O cenário se agrava porque as plataformas utilizadas para a divulgação de notícias falsas são dominadas por um pequeno grupo de empresas multinacionais, com alta dominância ou mesmo poder de monopólio em seus mercados, grande cacife financeiro, capacidade praticamente ilimitada de influenciar, além de um discurso poderoso e com grande apelo, especialmente para a juventude, a favor da liberdade de expressão e de informação.
A liberdade de expressão e informação não é incompatível com a responsabilidade pelos danos causados a terceiros. Muito ao contrário, liberdade e responsabilidade são conceitos interdependentes: na prática democrática, liberdades somente podem ser exercidas na medida em que não interfiram na esfera de direitos do outro; quando isso ocorre, o caminho passa a ser o da responsabilização do agente pelo dano causado. É esta possibilidade de responsabilização que permite que as liberdades continuem sendo garantidas e exercidas em sua plenitude: se não existir ou falhar a atribuição de responsabilidade por eventuais abusos, abre-se espaço para que remédios amargos como o da censura prévia passem a ser cogitados, em total afronta ao nosso regime constitucional. Algo que obviamente não se pode admitir.

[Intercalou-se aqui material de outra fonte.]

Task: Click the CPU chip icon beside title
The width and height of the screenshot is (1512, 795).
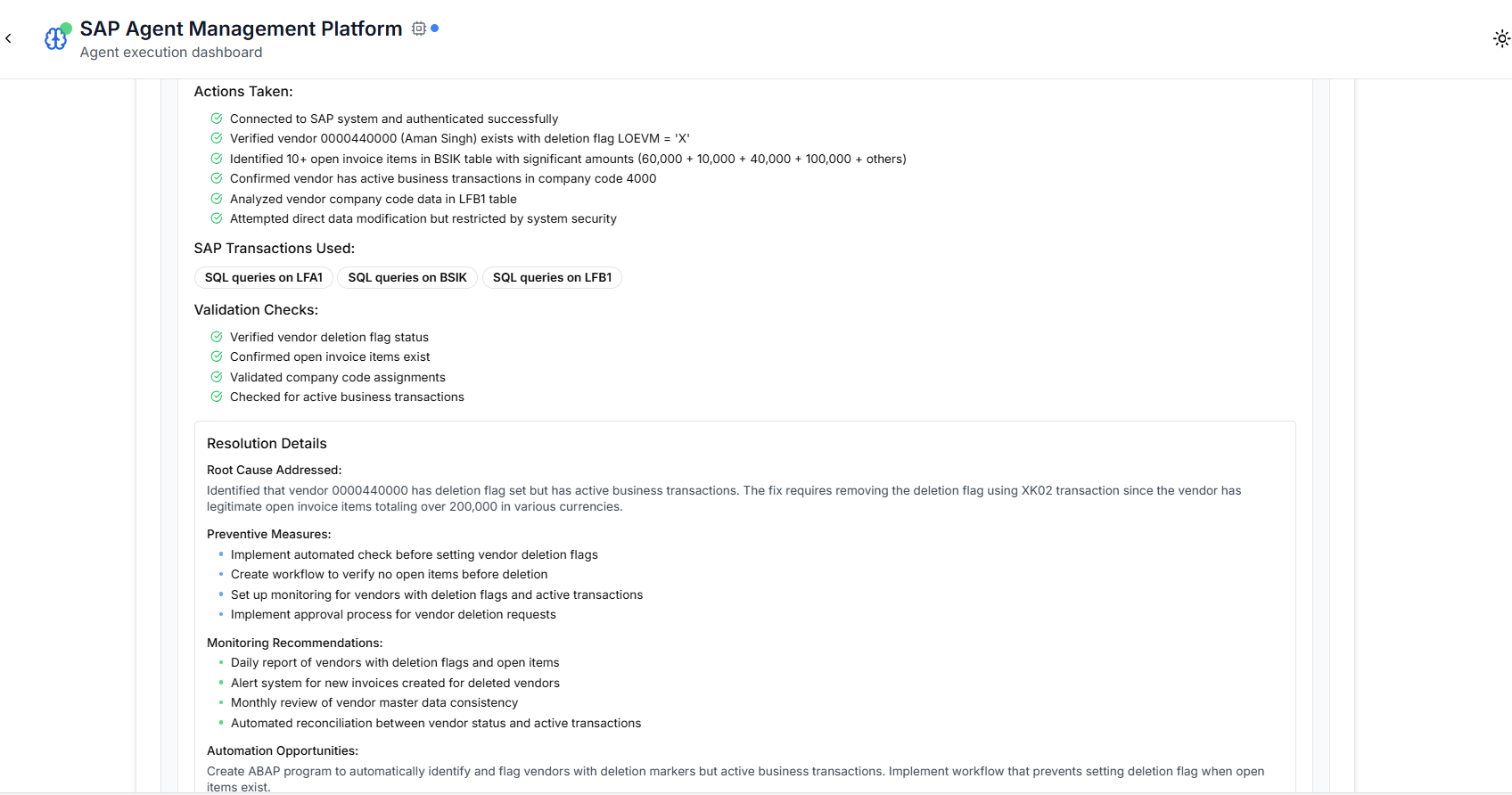Action: tap(419, 29)
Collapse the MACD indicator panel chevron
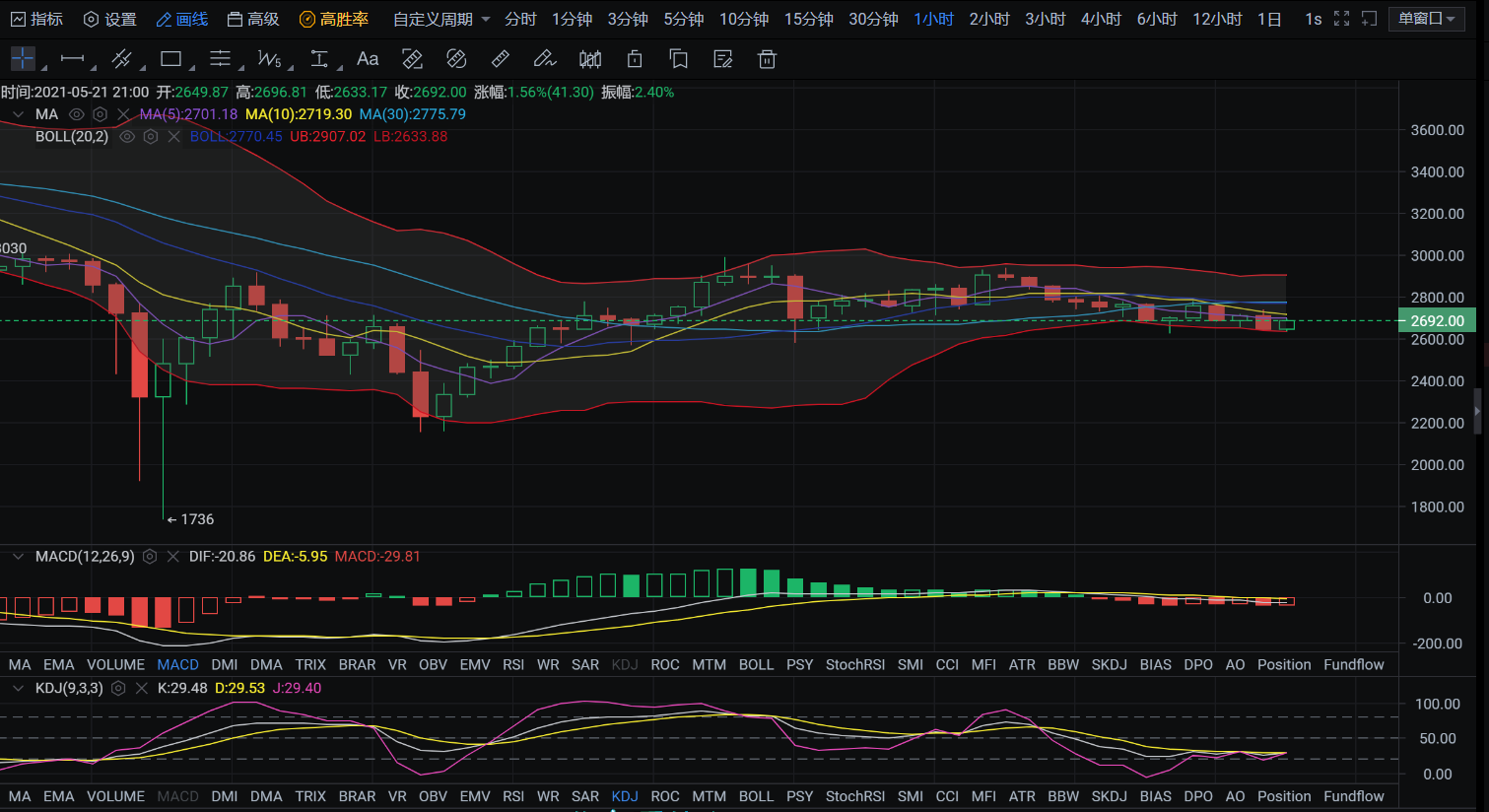 click(18, 557)
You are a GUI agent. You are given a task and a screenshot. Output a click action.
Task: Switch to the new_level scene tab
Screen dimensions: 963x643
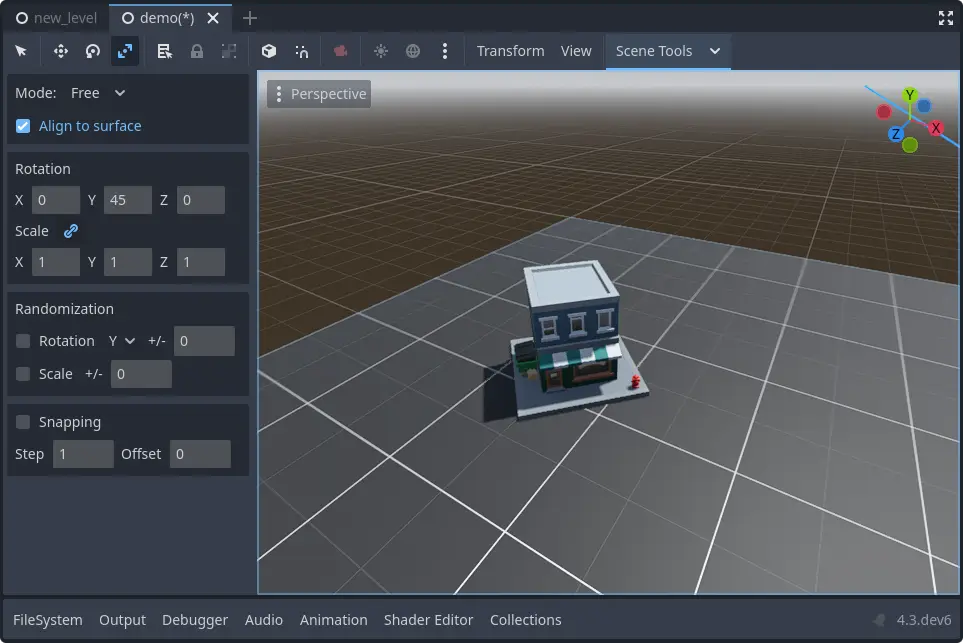[56, 18]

Nesse sentido, a regra é sim a liberdade para expressar qualquer pensamento, mas ela estará invariavelmente sujeita à responsabilização nos casos especificados em lei em que há grave ofensa. E o Poder Judiciário se encarregará de solucionar eventuais conflitos.
Garantir essa harmonia entre liberdade de expressão, informação e responsabilidade é o desafio do projeto de lei das fake news, aprovado no Senado, e em início de análise na Câmara. O resultado das discussões legislativas tem sido promissor. É certo que aspectos do texto ainda precisam ser aperfeiçoados. Não há no projeto, por exemplo, previsão quanto à responsabilização dos provedores pela disseminação de conteúdo infringente. Tem-se, assim, excelente oportunidade para se incluir a previsão expressa de que os provedores serão penalizados pelos conteúdos postados em sua plataforma depois de notificados pelos ofendidos. Será o passo necessário para que possamos finalmente introduzir no país o tão esperado modelo do “notice and take down”, em que, notificado, o provedor poderá ser denunciado e punido pela Justiça, considerando o período desde que foi comunicado formalmente por quem se sentiu prejudicado pelo conteúdo.
Tal alteração será medida extremamente importante nesta luta contra a disseminação de notícias falsas. A última década deixou evidente que as plataformas digitais são muito mais que meros intermediários neutros que viabilizam a expressão de seus usuários, conforme elas próprias defendem. Estas plataformas concorrem pela atenção do usuário e por verbas publicitárias como verdadeiros veículos de mídia, com o bônus de contarem com posição dominante ou mesmo de monopólio em seus respectivos nichos de atuação.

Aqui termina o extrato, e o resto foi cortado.